Judge Denise Cote of the U.S. District Court for the Southern District of New York, who is supervising the Eliquis MDL, ordered all plaintiffs to show cause by May 23 why her dismissal of one case should not be applied to all cases.
The case is In Re: Eliquis [Apixaban] Products Liability Litigation, MDL 2754, No. 17-md-2754, Charlie Utts, et al. v. Bristol-Myers Squibb Company, et al., No. 16-5668, S.D. N.Y., 2017).
On May 8 the judge dismissed the Utts case, one of 49 cases brought against Bristol-Myers Squibb Company and Pfizer Inc. over their Eliquis anticoagulant, ruling that the plaintiff’s state-law claims were preempted by federal law.
On May 9, Judge Cote gave plaintiffs until May 23 to file amended complaints “and to show cause in a memorandum no longer than 20 pages why the amended complaint should not be dismissed based on the analysis in the May 8 Utts Opinion.” Future lawsuits transferred into the MDL will have 14 days to provide the same information, the judge said.
The judge added that “it is unlikely that the plaintiffs in any of these actions will have a further opportunity to amend.” She said the defendants will file a reply or replies by June 20, “at which point the motions to dismiss each action will be considered fully submitted.”
Plaintiff Charlie Utts of California was diagnosed with atrial fibrillation and prescribed Eliquis by his doctor. After taking Eliquis, he suffered severe gastrointestinal bleeding and was hospitalized in July 2014 for about three weeks to undergo blood transfusions and several rounds of dialysis. He and his wife filed suit in 2016.
Eliquis — the brand name of the prescription medicine apixaban — is a blood-thinning medication used to reduce the risk of stroke and systemic embolism in patients with nonvalvular atrial fibrillation. Eliquis belongs to a class of drugs known as novel oral anticoagulants (“NOACs”). It does not have a known antidote or reversal agent. Unlike anticoagulant medications such as warfarin, NOACs, including Eliquis, do not require periodic blood testing or impose dietary restrictions on users.
The plaintiffs argued that despite there being no antidote for uncontrolled bleeding while taking Eliquis, the dosage recommendation was not individually tailored and that Bristol-Myers and Pfizer did not recommend constant monitoring of blood clotting times in patients.

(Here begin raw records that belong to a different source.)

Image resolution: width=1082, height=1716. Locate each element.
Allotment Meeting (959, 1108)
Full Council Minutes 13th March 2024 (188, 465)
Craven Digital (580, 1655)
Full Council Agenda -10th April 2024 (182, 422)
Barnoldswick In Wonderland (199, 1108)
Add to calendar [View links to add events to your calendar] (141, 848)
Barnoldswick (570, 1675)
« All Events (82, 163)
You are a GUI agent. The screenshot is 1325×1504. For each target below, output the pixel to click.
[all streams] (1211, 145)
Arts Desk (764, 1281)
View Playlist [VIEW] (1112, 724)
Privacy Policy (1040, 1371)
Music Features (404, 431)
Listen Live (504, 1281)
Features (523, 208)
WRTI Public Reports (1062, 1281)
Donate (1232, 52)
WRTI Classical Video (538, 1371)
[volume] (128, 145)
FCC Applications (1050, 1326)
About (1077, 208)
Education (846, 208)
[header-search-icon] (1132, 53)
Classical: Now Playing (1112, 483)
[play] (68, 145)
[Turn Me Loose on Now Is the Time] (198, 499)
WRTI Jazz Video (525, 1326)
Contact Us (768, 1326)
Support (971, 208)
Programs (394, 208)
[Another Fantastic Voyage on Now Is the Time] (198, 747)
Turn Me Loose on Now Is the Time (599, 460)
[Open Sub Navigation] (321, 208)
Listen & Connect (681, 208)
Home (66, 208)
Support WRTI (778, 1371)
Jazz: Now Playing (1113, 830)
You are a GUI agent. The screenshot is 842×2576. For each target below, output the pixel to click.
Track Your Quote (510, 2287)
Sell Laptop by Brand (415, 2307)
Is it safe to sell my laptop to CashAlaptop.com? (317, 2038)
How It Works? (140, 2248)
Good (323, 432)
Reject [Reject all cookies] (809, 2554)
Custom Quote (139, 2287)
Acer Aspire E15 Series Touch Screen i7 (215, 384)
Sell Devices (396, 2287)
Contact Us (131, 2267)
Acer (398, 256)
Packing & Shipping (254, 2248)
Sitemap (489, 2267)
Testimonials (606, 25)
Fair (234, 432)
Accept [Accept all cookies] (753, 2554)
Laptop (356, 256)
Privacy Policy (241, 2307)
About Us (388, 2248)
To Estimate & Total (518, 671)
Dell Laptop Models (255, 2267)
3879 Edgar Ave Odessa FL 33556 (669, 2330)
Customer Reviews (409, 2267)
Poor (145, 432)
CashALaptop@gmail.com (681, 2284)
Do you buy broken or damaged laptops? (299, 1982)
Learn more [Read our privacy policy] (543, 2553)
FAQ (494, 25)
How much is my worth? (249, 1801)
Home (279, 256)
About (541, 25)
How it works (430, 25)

Showing off her homework in an 85-page opinion, Judge Cote also rejected all nine scientific articles or documents cited by the plaintiffs to create a plausible claim that the Eliquis labeling fails to adequately warn of the risk of excessive bleeding. “The information contained in this literature does not constitute ‘newly acquired information’ under the FDA’s regulation,” the opinion says.
Well-Known to FDA
“These two complaints concern features of the design of the drug that were well known to the FDA [Food and Drug Administration] when it approved the drug,” Judge Cote wrote.
“Faced with the fact that, as of today, there is no research or clinical experience to suggest that any changes to the Eliquis label’s disclosures related to a risk of excessive bleeding are warranted, the plaintiffs argue vehemently that the motion to dismiss should be denied and that they should be permitted to conduct discovery to try to locate evidence in the defendants’ files that might support their failure to warn claims,” the judge continued.
“They emphasize that there is substantial ongoing litigation over the earlier drugs in the class of drugs to which Eliquis belongs,” the judge continued. “But, the ability of other plaintiffs in other litigation over other drugs to survive a motion to dismiss does not relieve the plaintiffs of the requirements imposed by Rule 12(b)[Fed. R. Civ. P., 12(b)]. Accordingly, the claims in the [second amended complaint], which reduced to their essence are attacks on the design of this drug, will be dismissed.”
The Uttses are represented by Hunter J. Shkolnik and Nicholas Farnolo of Napoli Shkolnik in Melville, N.Y.